緋梅系は、この系統の代表的な花は、紅梅性の大盃、緋梅性の緋梅、唐梅性の唐梅です。紅梅性や緋梅性などの赤色に近い紅梅の花言葉は「優美」、唐梅性などのピンク色に近い紅梅の花言葉は「清らかさ」です。この種類は枝や幹の内側が紅色や緋色であることが特徴です。花の色も紅花や緋色がほとんどですが、稀に花の色が白い種類もあります。葉が小さく、香りも良いものが多い種類です。豊後系は、この系統の代表的な花は、桃園、楊貴妃、武蔵野があります。この3種類はピンク色や薄紅色の花であるため、花言葉は「清らかさ」になります。この種類はあんずとの交配により生まれたもので、枝は太く、花や葉は大きいという特徴の豊後性と、枝が細く葉は小さい杏性があります。花の香りは前述の2種類に比べて少ないです。

 

花梅とは、花を観賞するために改良された品種です。花の色や形、木の造形、そして香りを楽しむ梅です。果実がなる品種もありますが、実がつきにくかったり、種が大きかったりし、加工するには難しいものが多いです。その分花は、梅の花には珍しい八重咲の花や、香りもそれぞれ特徴があり、花の色も白や紅・淡いピンク濃いピンクなど様々な種類があります。花梅はよく盆栽として楽しまれる品種でもあります。木を植えるスペースがない方は、盆栽で花梅を楽しんでみてはいかがでしょうか?小さい鉢植えでもいい香りを楽しめますよ!「おもいのまま」は、別名「輪違い」といいます。八重の花が咲きますが、1本の梅の木に赤、白色の花と一つの花が赤白分かれた花をつけるのです。この梅は品種改良の時に、思っていた通りに花が咲かずに、梅の思いのままに何色かに分かれて咲いたのです。花のつき方が珍しい事から盆栽として好まれます。この花の花言葉は「寂しさに耐える」です。開花時期が2月中旬という冬枯れの植物が何もない時期に咲くためこの花言葉がついたとも言われています。

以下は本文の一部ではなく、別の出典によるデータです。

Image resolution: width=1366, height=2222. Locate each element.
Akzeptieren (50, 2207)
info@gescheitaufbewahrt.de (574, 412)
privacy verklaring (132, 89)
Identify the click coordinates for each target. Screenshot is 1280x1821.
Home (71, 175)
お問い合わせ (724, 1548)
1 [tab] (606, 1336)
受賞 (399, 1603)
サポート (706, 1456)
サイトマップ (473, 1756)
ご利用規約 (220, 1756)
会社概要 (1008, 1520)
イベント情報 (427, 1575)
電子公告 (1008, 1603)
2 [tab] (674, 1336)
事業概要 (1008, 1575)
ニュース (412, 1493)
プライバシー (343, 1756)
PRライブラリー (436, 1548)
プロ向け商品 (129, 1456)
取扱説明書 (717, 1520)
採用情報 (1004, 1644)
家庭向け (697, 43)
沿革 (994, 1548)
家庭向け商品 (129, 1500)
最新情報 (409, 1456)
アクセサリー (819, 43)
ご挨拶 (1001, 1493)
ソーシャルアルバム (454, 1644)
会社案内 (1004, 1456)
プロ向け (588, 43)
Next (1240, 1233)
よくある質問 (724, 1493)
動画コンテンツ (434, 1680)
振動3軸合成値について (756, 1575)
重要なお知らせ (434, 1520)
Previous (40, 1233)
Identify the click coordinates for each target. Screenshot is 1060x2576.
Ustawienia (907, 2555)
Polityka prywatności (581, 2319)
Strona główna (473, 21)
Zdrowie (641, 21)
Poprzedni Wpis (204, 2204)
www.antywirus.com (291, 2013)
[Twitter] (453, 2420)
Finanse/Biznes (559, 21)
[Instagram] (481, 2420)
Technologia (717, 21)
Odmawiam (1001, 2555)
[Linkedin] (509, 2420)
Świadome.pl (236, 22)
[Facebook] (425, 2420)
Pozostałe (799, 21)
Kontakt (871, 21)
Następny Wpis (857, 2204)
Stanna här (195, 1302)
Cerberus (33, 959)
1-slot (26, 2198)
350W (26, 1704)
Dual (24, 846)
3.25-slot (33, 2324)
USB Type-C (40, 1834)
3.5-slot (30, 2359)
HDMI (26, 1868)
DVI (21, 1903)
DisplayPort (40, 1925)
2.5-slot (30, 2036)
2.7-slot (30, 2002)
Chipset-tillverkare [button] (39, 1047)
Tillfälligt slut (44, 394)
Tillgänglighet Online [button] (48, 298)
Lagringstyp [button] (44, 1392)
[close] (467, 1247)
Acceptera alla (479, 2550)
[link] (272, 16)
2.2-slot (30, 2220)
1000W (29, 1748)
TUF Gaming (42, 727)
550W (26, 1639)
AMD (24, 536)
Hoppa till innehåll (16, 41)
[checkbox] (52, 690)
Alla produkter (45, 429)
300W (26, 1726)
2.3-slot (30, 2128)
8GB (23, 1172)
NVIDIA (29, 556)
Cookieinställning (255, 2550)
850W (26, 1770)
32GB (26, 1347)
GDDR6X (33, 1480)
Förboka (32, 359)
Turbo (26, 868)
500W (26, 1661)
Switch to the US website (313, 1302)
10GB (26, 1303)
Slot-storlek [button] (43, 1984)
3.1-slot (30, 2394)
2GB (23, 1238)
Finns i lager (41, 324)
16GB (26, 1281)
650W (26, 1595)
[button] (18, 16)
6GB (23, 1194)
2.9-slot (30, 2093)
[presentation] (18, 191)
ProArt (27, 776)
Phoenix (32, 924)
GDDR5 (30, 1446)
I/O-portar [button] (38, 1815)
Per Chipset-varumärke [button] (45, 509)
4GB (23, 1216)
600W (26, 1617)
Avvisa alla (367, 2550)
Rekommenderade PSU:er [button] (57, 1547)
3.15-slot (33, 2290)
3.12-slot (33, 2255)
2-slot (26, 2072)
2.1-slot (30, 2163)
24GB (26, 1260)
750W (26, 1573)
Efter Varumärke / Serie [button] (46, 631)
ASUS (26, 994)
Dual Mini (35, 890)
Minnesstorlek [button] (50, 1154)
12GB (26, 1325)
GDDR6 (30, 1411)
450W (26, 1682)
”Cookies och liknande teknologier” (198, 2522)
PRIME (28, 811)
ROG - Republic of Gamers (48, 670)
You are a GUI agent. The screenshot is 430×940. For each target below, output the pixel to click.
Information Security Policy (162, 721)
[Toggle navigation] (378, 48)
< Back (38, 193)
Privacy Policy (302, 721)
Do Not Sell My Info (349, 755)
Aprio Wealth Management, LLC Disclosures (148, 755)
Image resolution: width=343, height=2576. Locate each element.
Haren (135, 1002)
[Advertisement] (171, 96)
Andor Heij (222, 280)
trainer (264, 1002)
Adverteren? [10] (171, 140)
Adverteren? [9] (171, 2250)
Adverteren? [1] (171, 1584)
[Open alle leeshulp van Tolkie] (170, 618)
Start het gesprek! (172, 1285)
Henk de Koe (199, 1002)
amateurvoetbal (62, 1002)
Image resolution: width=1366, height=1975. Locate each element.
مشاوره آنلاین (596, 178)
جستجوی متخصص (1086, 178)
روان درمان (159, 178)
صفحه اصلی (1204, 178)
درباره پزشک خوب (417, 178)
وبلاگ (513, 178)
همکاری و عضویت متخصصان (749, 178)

「冬至」は、冬至梅は、野梅性の早咲き品種で白花の花梅の代表格です。花は白の中輪花で一重咲きです。開花時期は12月中旬~2月中旬と早く、冬至のころに咲くのが名前の由来だそうです。正月用の梅として使用されており、枝が細く、鉢植えや盆栽に向きます。この梅花の花言葉は、白梅と同じく「気品」で、あでやかな紅梅に対して、白梅の凜として上品なその花姿から由来しているようです。鹿児島紅梅は、紅梅性の品種で紅梅の代表格です。花は濃い紅色の中輪花で八重咲きです。開花時期は2月上旬から3月中旬と少し遅咲きの花梅で、細い枝の髄や葉柄も濃紅色となり艶やかな品種で観賞用としておすすめです。切り花として使われることもあるきれいな花梅です。花言葉は「優美」。紅梅は独特の雰囲気を持っており、紅梅が見頃を迎える満開の風景は、艶やかな女性のような色香、上品な美しさから、この花言葉がつけられたそうです。